The one thing that makes me want to keep mine is the maintenance and confidence issue. I know my boat won't give me problems because I purchased it new and have done most of the maintenance myself. Having confidence in your boat is priceless when your 30 miles from port.


----------



## Beave (Aug 26, 2002)

I'd love a 25' or 26' boat, but I need to stay at 24' or less for weight reasons. I have a 1/2 ton Chevy with a 7700lb trailering capacity. A tandem trailer for a 24' boat is going to run ~1500lbs. Checking them out most 24' glass boats dry are going to run about 5000lbs. By the time I put gear and gas in I'd be right at the edge of my towing capacity. I'm planning to slip or rack store the boat 95% of the time, but I'd rather not have to pay someone or borrow a 3/4 ton truck to get it in and out of the Marina.

Another boat brand that keeps coming up on my searches... Thompson. Good, bad, ugly? I don't ever recall seeing one up close, but they seem to have a decent offshore style hull. The price point on them puts them lower than Bayliners and in the same catagory as Sportcrafts and Wellcrafts.


----------



## double trouble (Nov 20, 2003)

• • • • •

## Required work
In the boating forum thread, what trailering capacity does Beave give for his 1/2 ton Chevy?

## Data excerpt

• • • • •

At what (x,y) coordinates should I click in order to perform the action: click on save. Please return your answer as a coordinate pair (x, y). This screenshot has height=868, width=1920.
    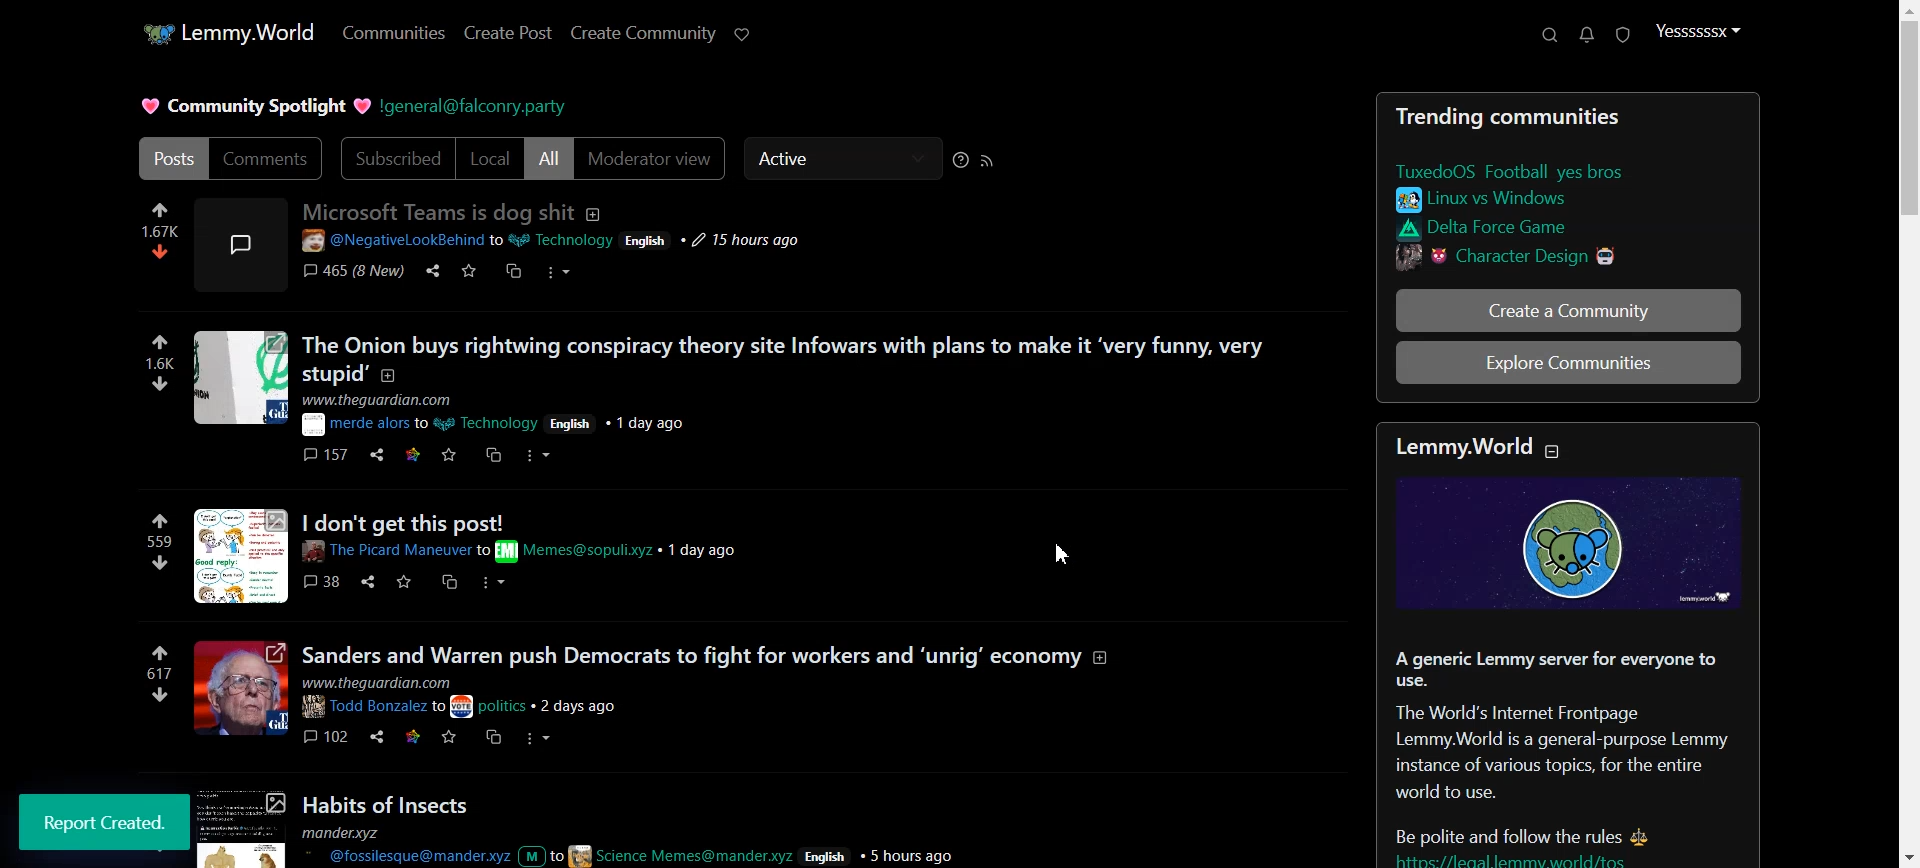
    Looking at the image, I should click on (405, 583).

• • • • •

## Answer for the task
7700 lbs